NDTwin Simulation Platform

NDTwin Simulation Platform

NDTwin Simulation Subsystem Documentation

1. Overview

The NDTwin Simulation Subsystem is a distributed, high-throughput framework designed to evaluate network “what-if” scenarios (such as energy-saving topology changes) in parallel.

It separates the control logic (App), the routing logic (Request Manager), and the computation logic (Simulation Server) into distinct, asynchronous components. This design allows the NDT to run computationally intensive simulations (like Max-Min Fairness calculations) without blocking the real-time network controller.


2. System Architecture

The system implements a three-tier architecture supported by a shared Network File System (NFS) for heavy data exchange.

A. The Energy-Saving Application (App)

  • Role: The client and orchestrator.
  • Paper Context: Corresponds to the “Energy-saving App” that detects low-load thresholds (e.g., link utilization < 30%) and generates candidate power-off plans.
  • Implementation Details:
  • Input Generation: Generates simulation cases (JSON/TXT) containing network state (Flows, Topology).
  • NFS I/O: Writes inputs directly to abs_input_file_path on the shared NFS mount to avoid HTTP overhead.
  • Callback Server: Runs a local HttpSession server to listen for simulation results asynchronously.

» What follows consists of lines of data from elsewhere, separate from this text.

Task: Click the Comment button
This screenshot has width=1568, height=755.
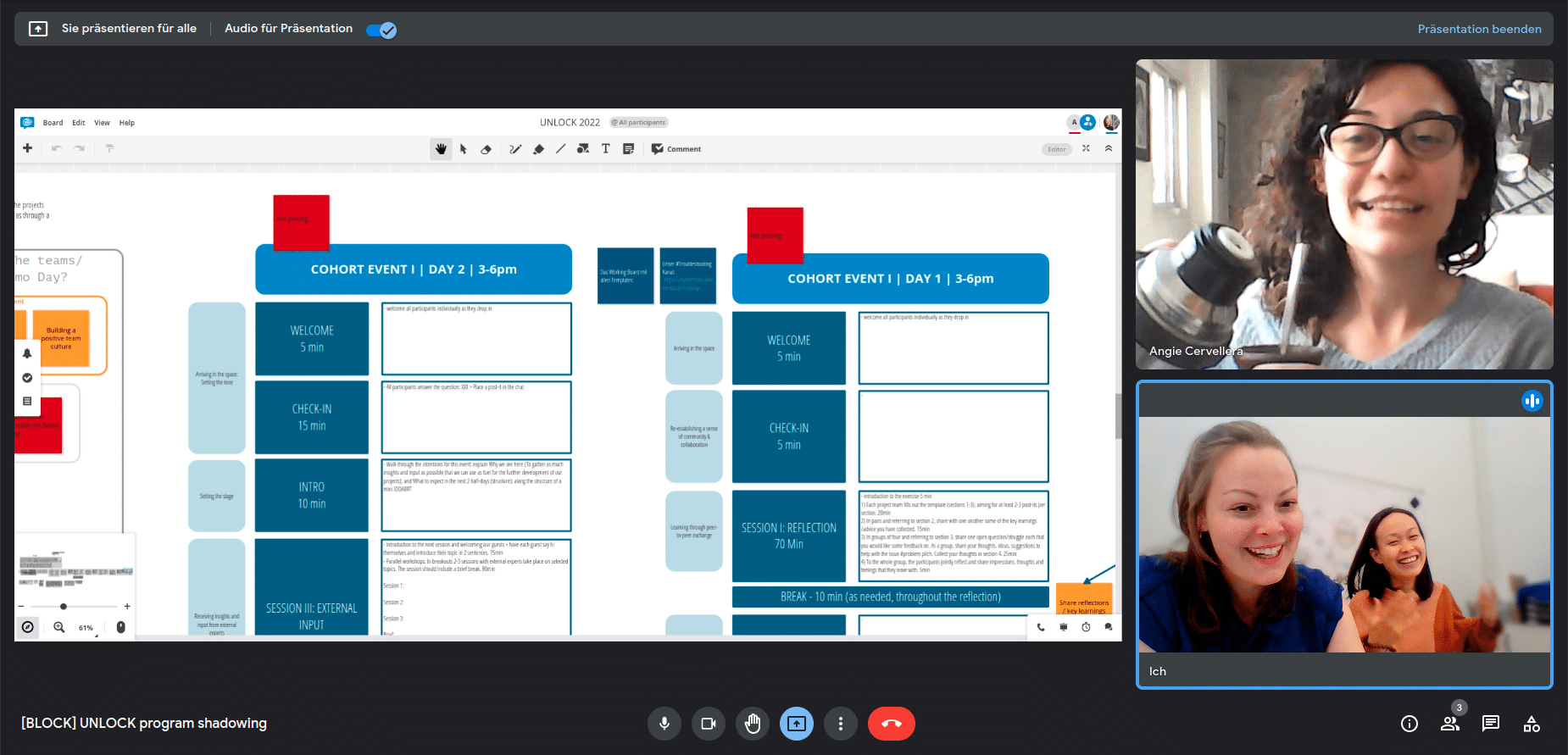Action: coord(676,149)
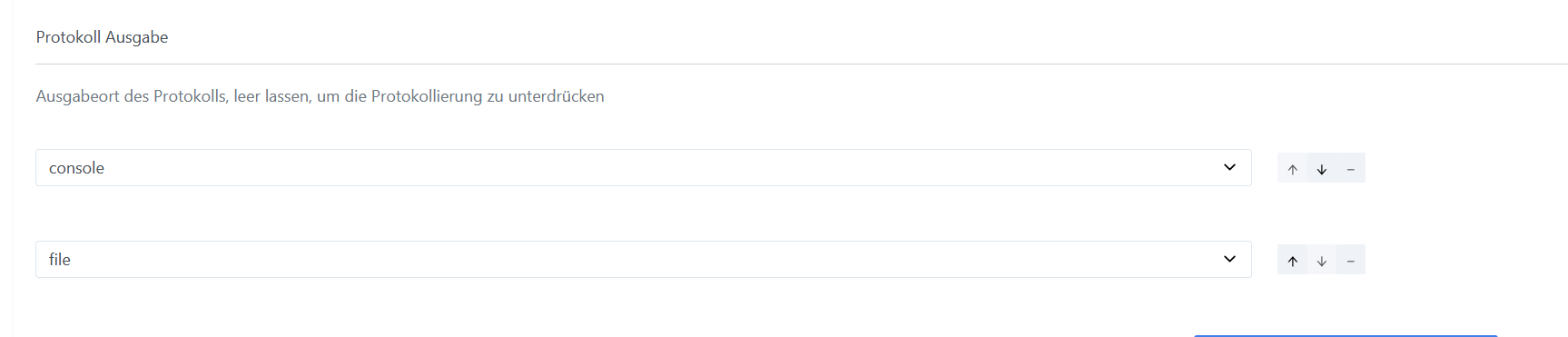Move the console entry down
The image size is (1568, 337).
(x=1322, y=168)
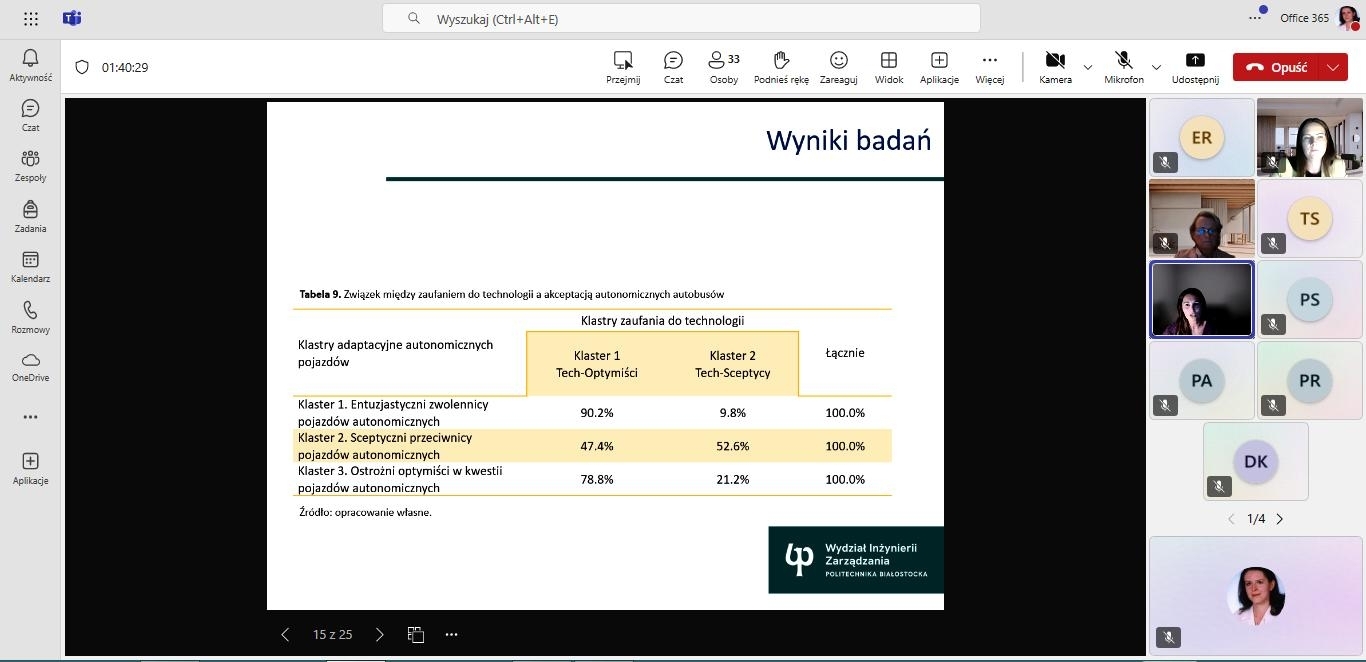1366x662 pixels.
Task: Open the Czat panel in meeting toolbar
Action: point(673,67)
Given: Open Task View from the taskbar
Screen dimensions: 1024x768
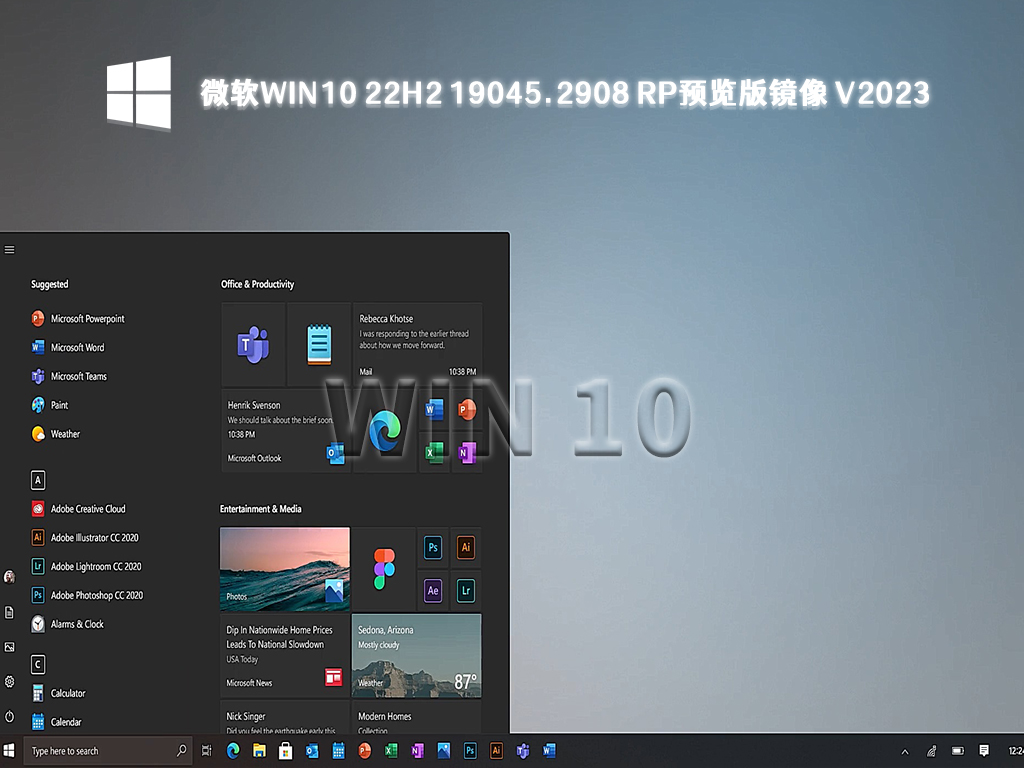Looking at the screenshot, I should (x=207, y=750).
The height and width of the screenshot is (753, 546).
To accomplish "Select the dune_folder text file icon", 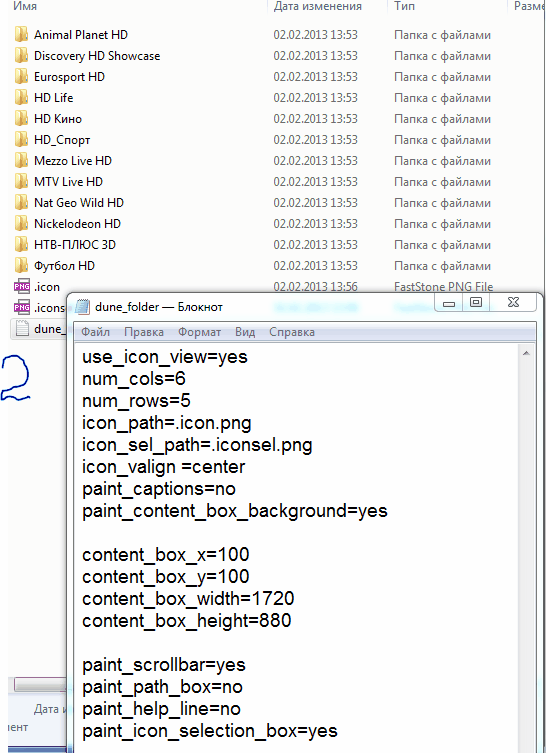I will 22,328.
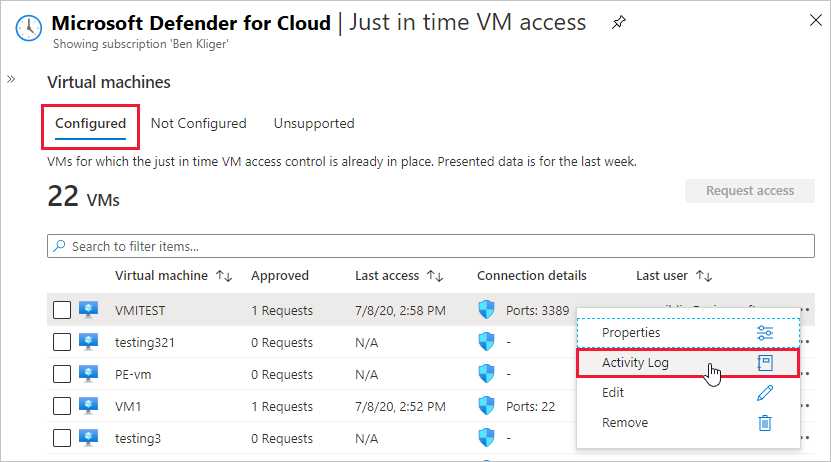Viewport: 831px width, 462px height.
Task: Expand the collapsed left navigation chevron
Action: point(11,78)
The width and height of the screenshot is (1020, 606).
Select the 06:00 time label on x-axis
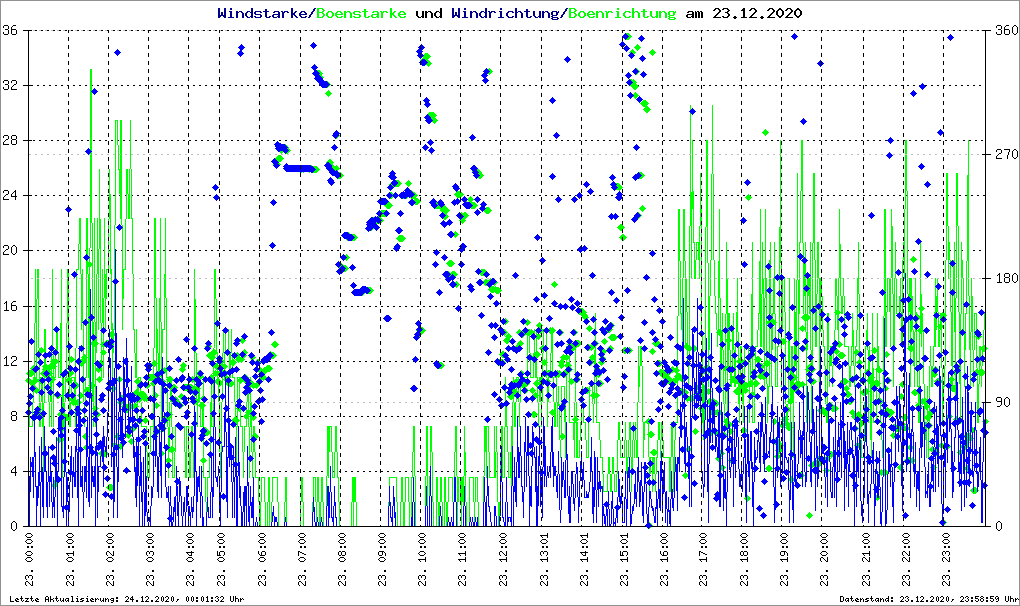click(262, 560)
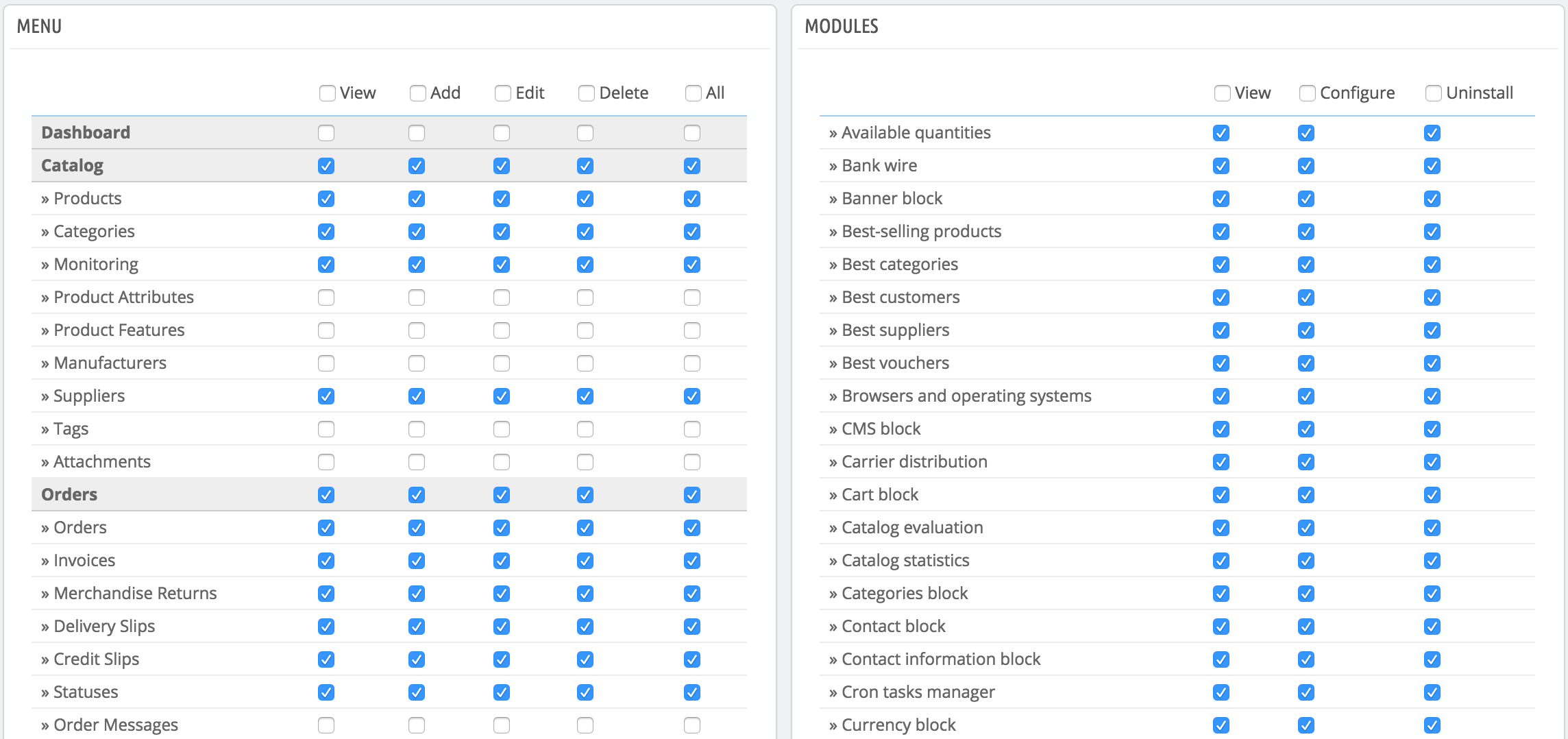Enable All permissions for Tags
1568x739 pixels.
692,429
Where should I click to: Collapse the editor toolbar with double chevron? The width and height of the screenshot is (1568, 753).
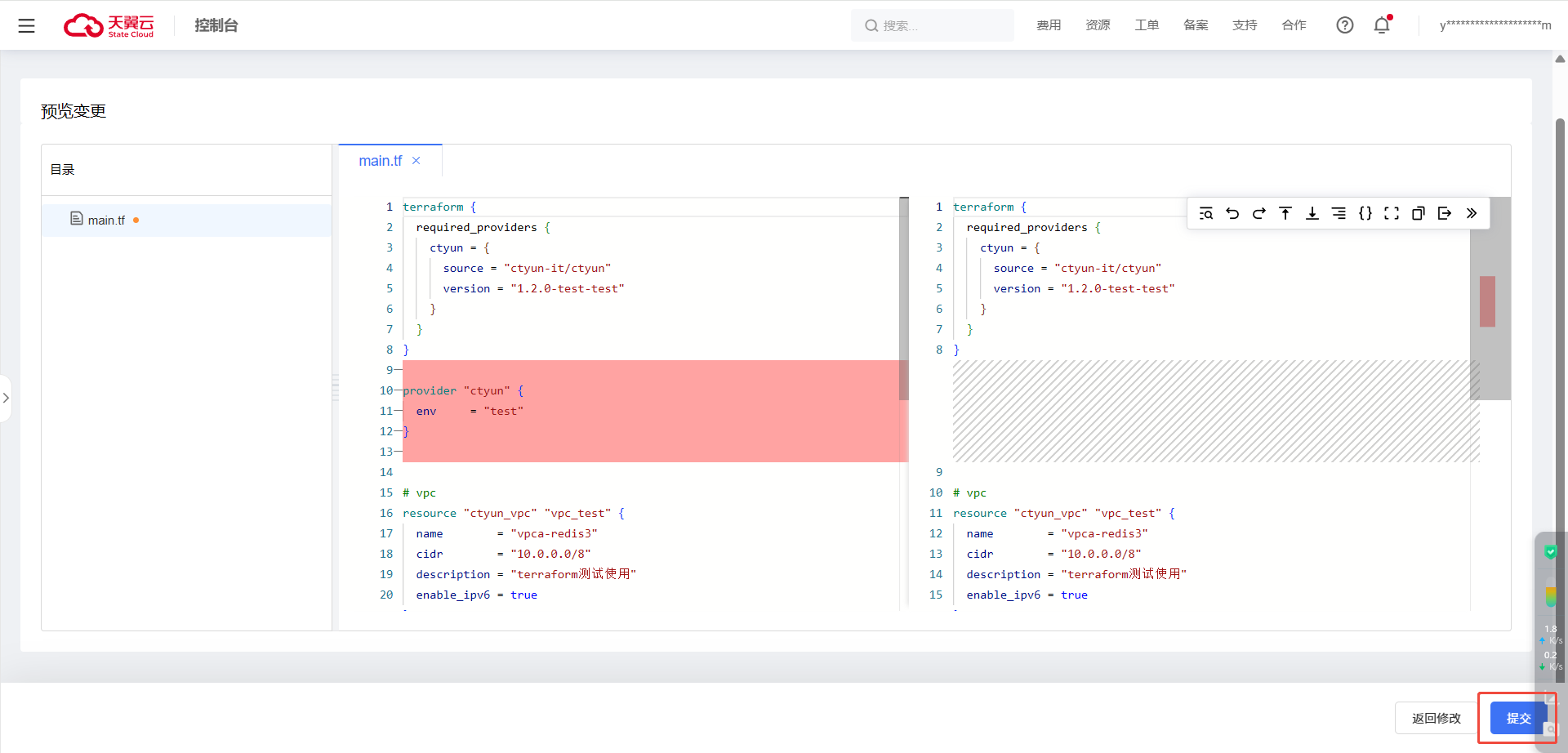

B. The Request Manager (Request Manager)

  • Role: The reverse proxy / load balancer.
  • Paper Context: Corresponds to the “Simulation request and reply manager.”
  • Implementation Details:
  • Decoupling: Decouples the App from the Sim Server. The App does not need to know the IP/Port of the physical simulation workers.
  • Asynchronous Routing: Uses boost::asio::strand to handle concurrent requests without race conditions. It forwards requests to the Sim Server and routes callbacks back to the specific App instance based on app_id.

C. The Simulation Server (Sim Server)

  • Role: The compute worker.
  • Paper Context: Corresponds to the “Simulation Server” that runs cases in parallel.
  • Implementation Details:
  • Process Isolation: Uses boost::process to spawn external binary simulators (e.g., power_sim) as child processes.
  • Parallelism: Can execute multiple simulation cases simultaneously (utilizing multi-core CPUs) without blocking the main I/O thread.
  • Life-cycle Management: Monitors process exit codes (on_exit) and triggers the completion workflow.

3. The Simulation Workflow

The workflow minimizes latency for control messages while maximizing throughput for data transfer.

Phase 1: Preparation (Data Plane)

Before submitting a request, the App prepares the data.

  • Logic: The App calculates candidate plans based on F1-F6 strategies (see Section 4).
  • Data Transport: Instead of sending megabytes of flow table data via HTTP, the App writes the input file to the NFS.
// App.cpp logic
fs::path input_file_path = abs_input_file_path(simulator, version, case_id, input_filename);
std::ofstream out(input_file_path, std::ios::binary); // Write to NFS

Phase 2: Submission (Control Plane)

The App sends a lightweight JSON signal to the Request Manager.

  • Payload:
{
  "simulator": "power_sim",
  "version": "1.0",
  "app_id": "101",
  "case_id": "case_1",
  "input_filename": "input.json"
}
  • Routing: The Request Manager identifies the target Simulation Server and forwards the packet.

Phase 3: Execution

The Simulation Server receives the instruction.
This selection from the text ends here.